Un porte-parole du ministère des Communications a déclaré au Times of Israel que la loi interdisait aux compagnies de téléphone d’induire les clients en erreur en leur affirmant verbalement une chose tandis que le contrat stipule le contraire. Toute personne qui estime avoir été victime d’un tel comportement doit contacter le service des plaintes du ministère des Communications. Si la plainte est jugée justifiée, le consommateur sera remboursé. Et si la plainte s’inscrit dans un schéma commercial qui vise à tromper les clients, l’entreprise sera condamnée à une amende.
Piégé par la dette
Les consommateurs se plaignent néanmoins du fait que ces lois de protection des consommateurs soient rarement appliquées tandis que toute dette impayée émise par les opérateurs est rigoureusement exigée par les avocats de la compagnie de téléphone, avec l’appui du bureau gouvernemental de l’Exécuteur de dettes.
En avril dernier, Ari Newman, producteur et romancier américain vivant à Jérusalem, s’apprêtait à partir en vacances quand il s’est fait arrêter à l’aéroport.
« Il y a un problème avec votre passeport », lui a-t-on indiqué peu avant son vol. Newman a été conduit dans une autre zone de l’aéroport où on l’a informé qu’un mandat avait été placé sur son passeport par l’exécuteur en raison d’une dette impayée de 12 000 shekels (2 880 €) à Pelephone, une compagnie de téléphone mobile appartenant à Bezeq, et qu’il ne pouvait pas quitter le pays sans l’avoir payée.
« J’ai mis fin à mon contrat avec Pelephone il y a trois ans et je n’ai jamais reçu de facture ou d’information m’indiquant qu’il y avait un problème. La première fois que j’ai découvert que je leur devais de l’argent, c’était à l’aéroport. »
Newman a été contraint d’annuler ses vacances et, dans les mois qui ont suivi, il a essayé, en vain, de recevoir une facture de Pelephone. Il a réussi à échanger avec un avocat de la compagnie – le même qui avait réclamé qu’une interdiction de voyager soit émise contre lui.
« Il ne m’a toujours pas envoyé de facture. Quand j’en ai demandé une, il a simplement répondu : ‘Si vous ne payez pas, vous ne pourrez pas quitter le pays.’ »
Selon le dernier rapport annuel de l’Autorité de recouvrement des créances, un adulte israélien sur sept – soit 709 000 personnes – disposerait d’un dossier ouvert auprès des autorités israéliennes pour le recouvrement d’une dette.

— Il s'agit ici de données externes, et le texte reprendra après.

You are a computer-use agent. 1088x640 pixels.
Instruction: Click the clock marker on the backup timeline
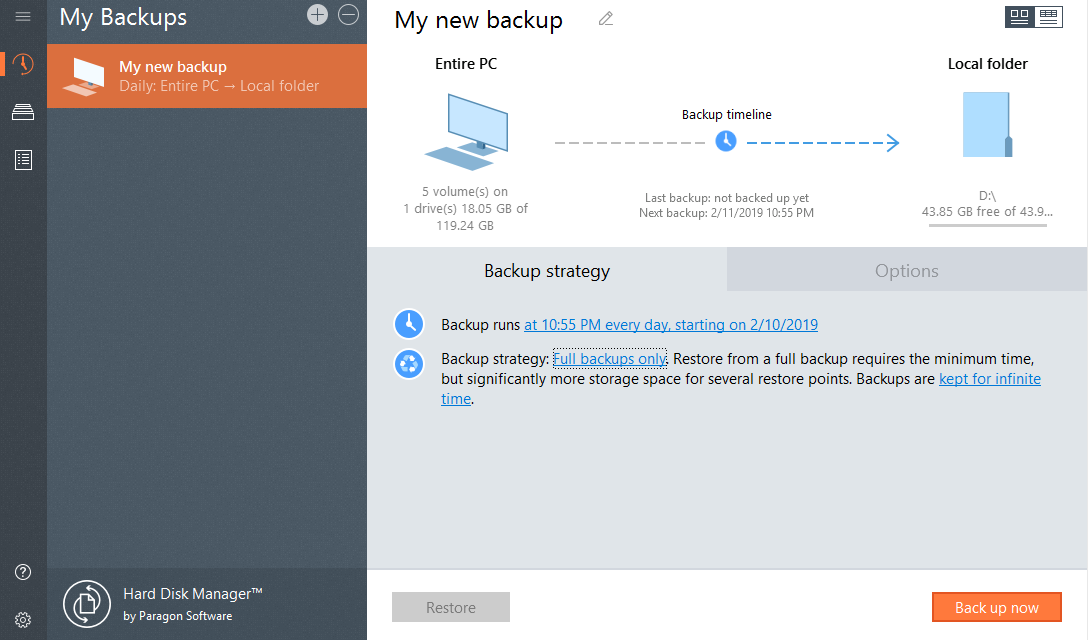coord(727,141)
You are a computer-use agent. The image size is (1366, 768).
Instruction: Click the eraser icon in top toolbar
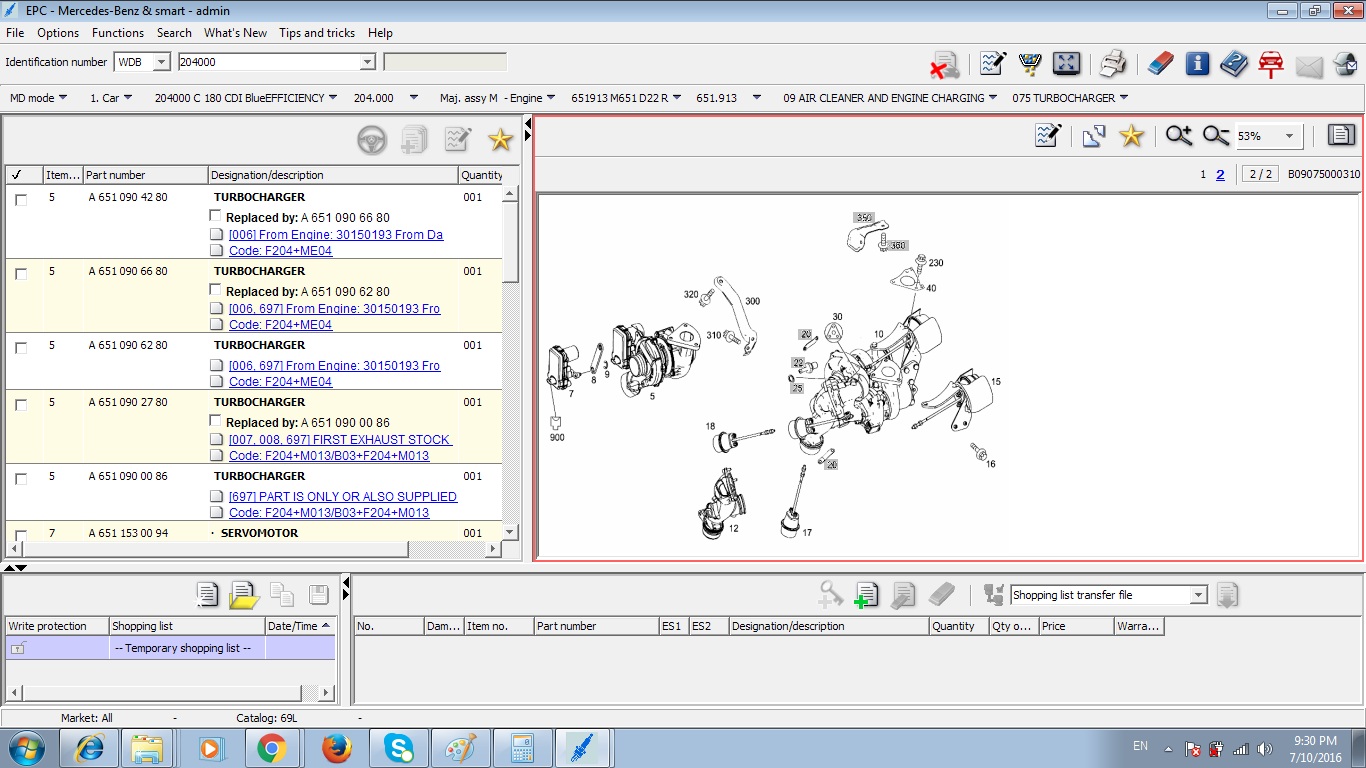1159,64
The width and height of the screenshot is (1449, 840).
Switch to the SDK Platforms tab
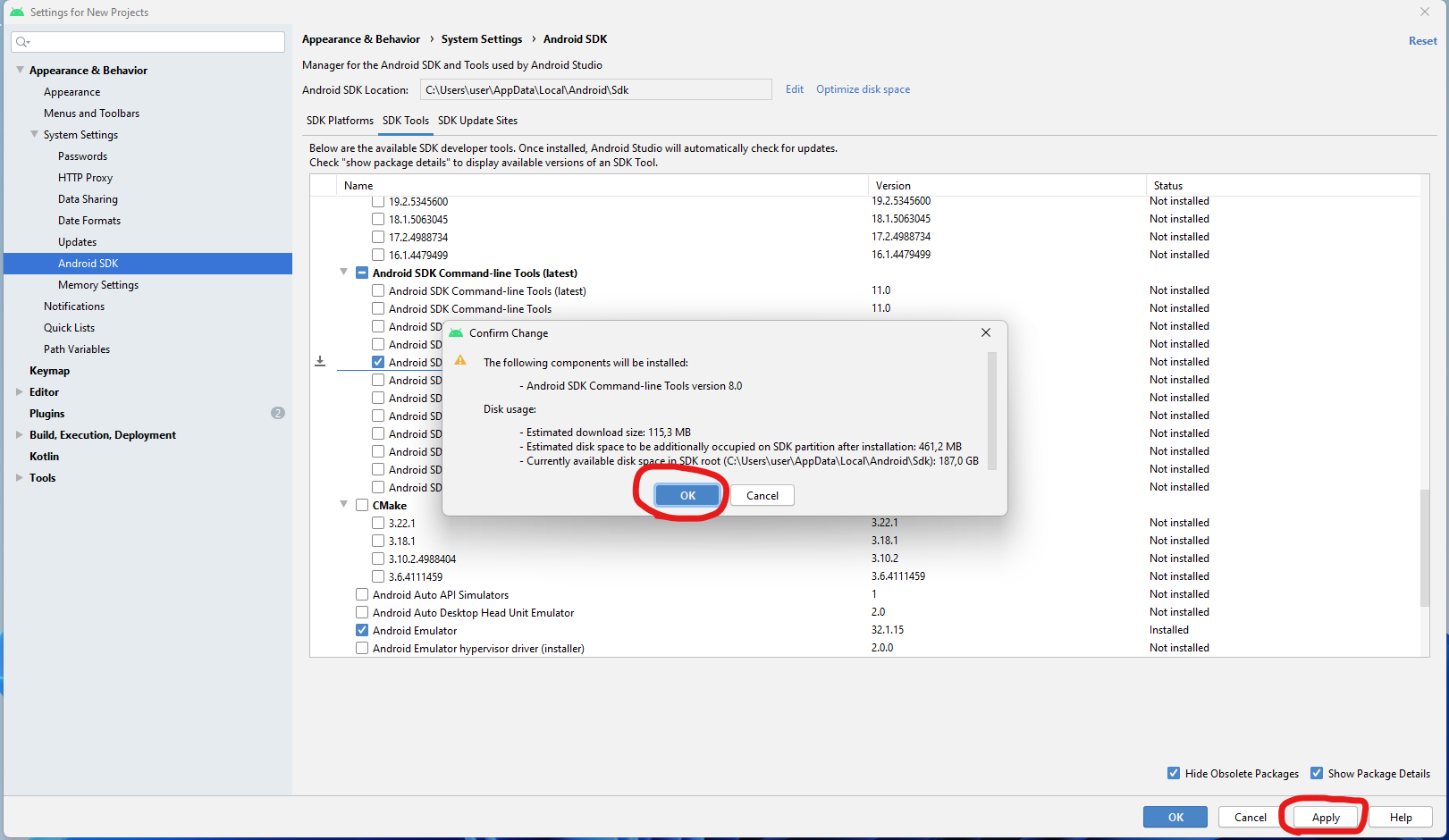(340, 121)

Au total, 2,5 millions de dossiers ont été ouverts auprès des autorités israéliennes chargées de l’application de la loi. Parmi eux, 470 000 concerneraient des dettes envers des banques et des compagnies d’assurance, tandis que 370 000 concerneraient des fournisseurs de téléphone et d’Internet.

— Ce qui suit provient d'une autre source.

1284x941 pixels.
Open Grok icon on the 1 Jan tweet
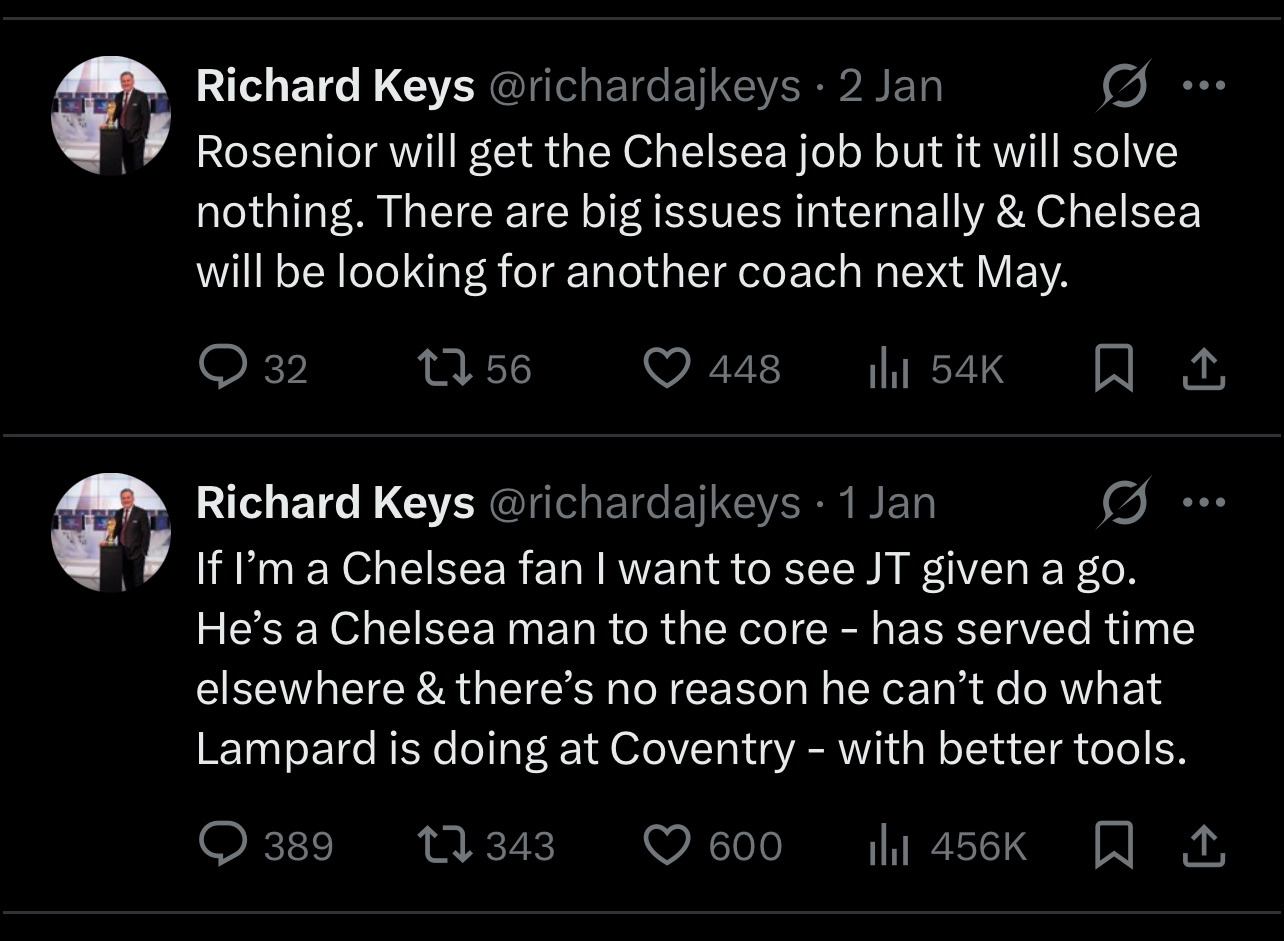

Bon nombre de ces dettes sont à la base relativement modestes mais augmentent de façon exponentielle au fil des mois en raison des frais de recouvrement, des intérêts sur les arriérés et de la valeur rajustée. Ainsi, les personnes visées par ces dossiers peuvent à tout moment faire l’objet d’importantes mesures telles que le gel de leur compte bancaire, la confiscation de leur voiture et de leurs biens ou l’interdiction de quitter le pays.
Adi Graff d’Emun Hatzibur affirme que l’ouverture d’un dossier auprès des autorités est quasi automatique – la dette augmente ainsi de façon exponentielle avec les frais rajoutés.
« Nous recevons fréquemment des plaintes du public au sujet de lettres d’avertissement émises par les compagnies mais jamais reçues par les clients. Le dossier est alors transféré à un avocat chargé de la recouvrer. C’est un point de non-retour. A partir de là, le dossier est transmis aux autorités. »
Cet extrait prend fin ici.